Sukses

Survei Indikator: 42,9 Persen Masyarakat Tak Khawatirkan Politik Dinasti

Peneliti Utama Indikator Politik Indonesia Burhanuddin Muhtadi menjelaskan, ada 39,2 persen publik mengkhawatirkan terkait politik dinasti tersebut. Namun, publik yang khawatir terkait politik dinasti menurun dibandingkan temuan Oktober.

Liputan6.com, Jakarta - Hasil survei Indikator Politik Indonesia menyebutkan, mayoritas publik tidak khawatir terkait munculnya isu politik dinasti, dampak Putusan Mahkamah Konstitusi (MK) nomor 90/PUU-XXI/2023 tentang batasan usia calon presiden dan calon wakil presiden.

"Ada 42,9 persen masyarakat yang merasa isu politik dinasti tidak terlalu mengkhawatirkan, biasa saja," kata Peneliti Utama Indikator Politik Indonesia Burhanuddin Muhtadi saat merilis hasil survei bertajuk "Efek Gibran dan Dinamika Elektoral Terkini" secara virtual, Minggu (12/11/2023).

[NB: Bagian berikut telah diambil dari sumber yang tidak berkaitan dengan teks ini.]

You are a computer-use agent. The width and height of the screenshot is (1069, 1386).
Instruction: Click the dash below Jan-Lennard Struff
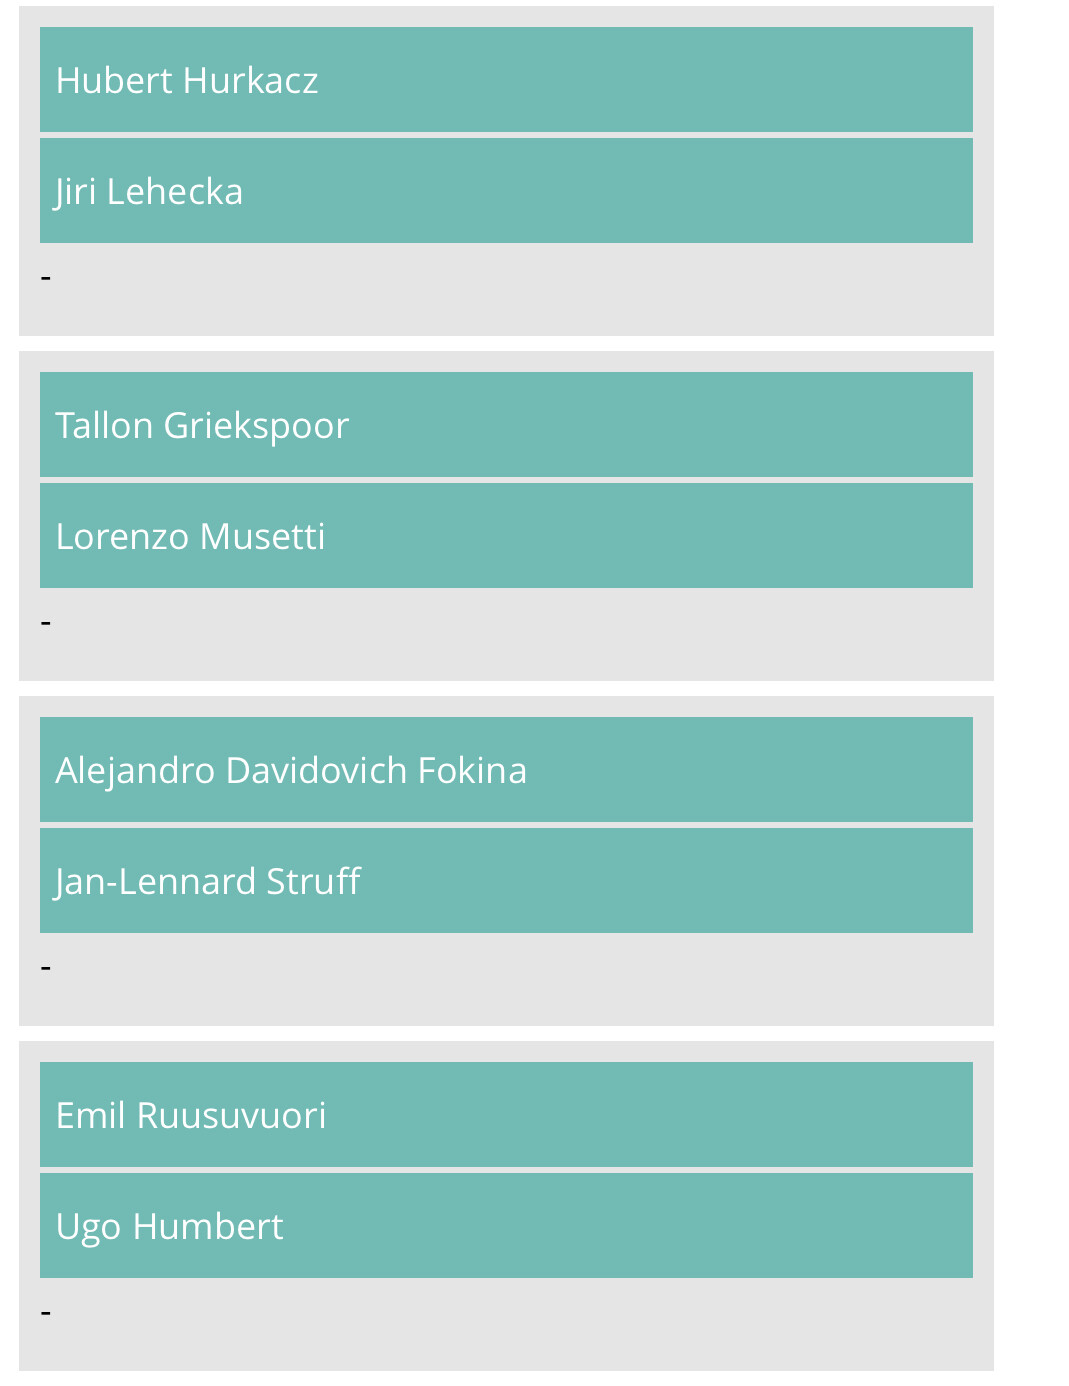(x=46, y=967)
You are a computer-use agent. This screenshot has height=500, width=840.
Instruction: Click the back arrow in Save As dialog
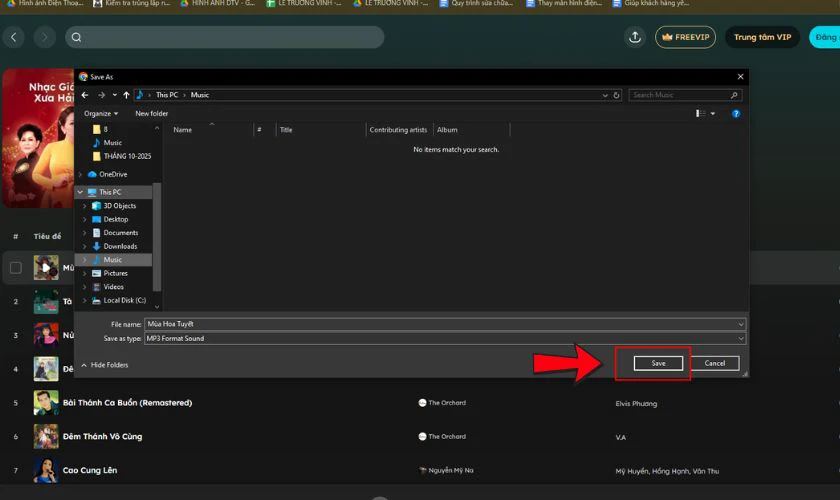85,95
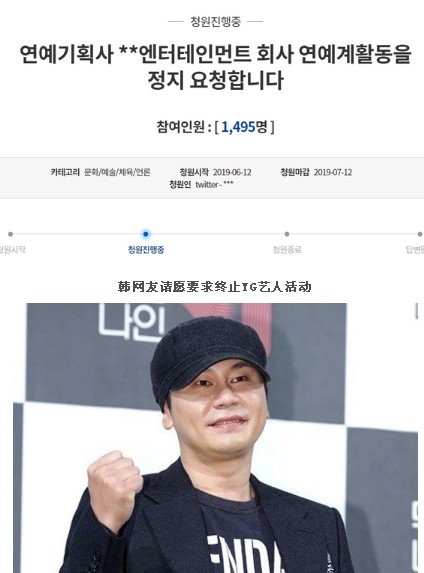This screenshot has height=573, width=424.
Task: Open the 문화/예술/체육/언론 category link
Action: (x=117, y=172)
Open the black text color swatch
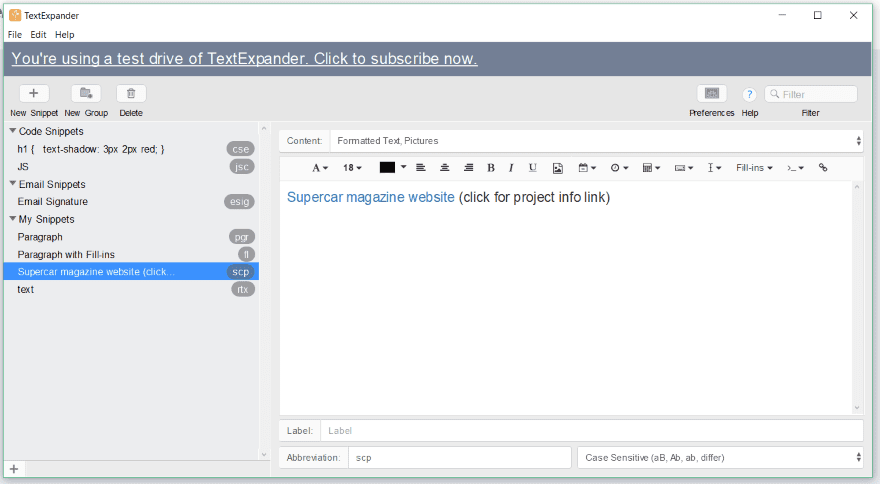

Dia menjelaskan, ada 39,2 persen publik mengaku mengkhawatirkan terkait politik dinasti tersebut. Namun, publik yang khawatir terkait politik dinasti, menurun dibandingkan temuan Oktober.

"Pada rentang 16-20 Oktober, terdapat 47,9 persen yang merasa khawatir soal politik dinasti. Pada awal November, terjadi sedikit penurunan, menjadi 39,2 persen," ujar dia seperti dilansir dari Antara.

Sebaliknya menurut dia, persepsi publik yang tak mengkhawatirkan isu politik dinasti terjadi peningkatan yaitu pada 16-20 Oktober sebesar 33,7 persen, dan pada November menjadi 42,9 persen.

Pada temuan lain, mayoritas publik juga menilai politik dinasti tidak akan mengganggu demokrasi. Ini karena pesta demokrasi dilakukan secara langsung oleh rakyat.

"Sekitar 52,6 persen lebih berpendapat politik dinasti tidak menjadi persoalan selama masih melalui proses pemilu secara langsung oleh rakyat. Sementara yang berpendapat sebaliknya, masih cukup besar, mencapai 36,3 persen," kata Burhanuddin.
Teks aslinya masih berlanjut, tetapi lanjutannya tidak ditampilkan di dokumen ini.